Yang menarik perhatian dari relief Karmawibhangga seri O no. 89, penampilan seorang perempuan duduk melenggut di boyah pohon keluwih dengan ekspresi meratap, sementara di sampingnya seorang raksasa berambut gimbal sedang mengayunkan pedang panjang yang pasti akan memecahkan kepala wanita pendosa itu.
Kasihan sekali perempuan itu, tapi ini hukuman buat manusia penyeleweng dan pezinah.
Jagat arwah
Kitab kuno Kunjarakarna memarig lain dari yang lain. Neraka yang pengarangnya sendiri jelas belum pernah menengoknya, dijadikan fokus media untuk menghajar sekaligus membangun moral manusia.
Kayak apa neraka itu sebenarnya, menurut kitab itu?
Dalam lakon Kunjarakarna berbentuk prosa, lengkap sekali dilukiskan neraka sebagai tempat setan-setan gentayangan mengerikan, gelap penuh penderitaan yang tiada bandingannya.
Neraka yang disebut petrabhawana (jagat arwah), katanya mirip lautan manusia yang dikelilingi tanggul api membara.
Di sini ribuan roh jahat disiksa dengan berbagai senjata maut, dari rantai besi sampai gada api sebesar pohon pinang.
Ada yang diborgol tangan dan kakinya, ada yang disumbat timah panas mulutnya, ada yang cuma disayat pisau kulitnya.
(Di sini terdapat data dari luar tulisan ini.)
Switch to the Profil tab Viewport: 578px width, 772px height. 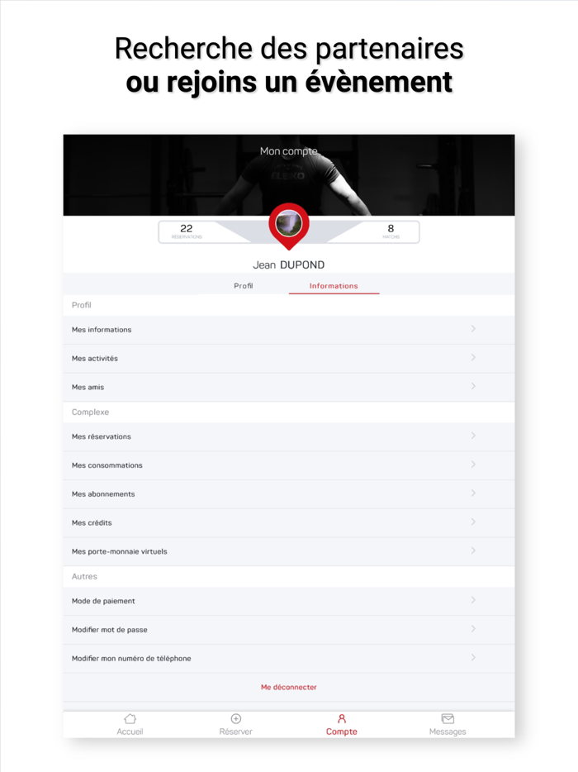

Tapi ada juga yang dijepit catut lehernya. Semua tergantung besar-kecilnya dosa yang diperbuatnya.
Sementara ratap tangis memilukan bagai kumbang kesakitan, datanglah sisantama, burung raksasa berkepala setan yang galak menyeruak, melumat ribuan pendosa sekaligus hancur luluh dengan cakarnya.
Tapi para pendosa itu tak mati, meski secara fisik sudah. Malah katanya, dengan tubuh lemah sempoyongan banyak di antara mereka malang-melintang berlari saling mendahului, saling berpegang pundak, ada yang terjatuh dan terinjak-injak.